**Task data**
___
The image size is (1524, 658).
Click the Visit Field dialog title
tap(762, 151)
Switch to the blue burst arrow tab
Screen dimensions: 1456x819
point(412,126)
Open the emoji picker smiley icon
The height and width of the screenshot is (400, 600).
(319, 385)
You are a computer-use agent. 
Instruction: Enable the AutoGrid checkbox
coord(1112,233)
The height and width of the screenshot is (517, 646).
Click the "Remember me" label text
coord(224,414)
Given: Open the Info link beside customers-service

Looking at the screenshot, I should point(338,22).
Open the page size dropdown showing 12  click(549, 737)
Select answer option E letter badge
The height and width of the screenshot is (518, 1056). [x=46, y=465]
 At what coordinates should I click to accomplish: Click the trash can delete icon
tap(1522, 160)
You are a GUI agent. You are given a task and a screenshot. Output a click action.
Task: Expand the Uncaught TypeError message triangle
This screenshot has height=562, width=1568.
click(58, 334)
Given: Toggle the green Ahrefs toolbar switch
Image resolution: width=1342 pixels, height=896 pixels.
___
**Assigned task**
After reading through the records, count the lines that hold the string "size" and give only the count.

**Solved problem**
2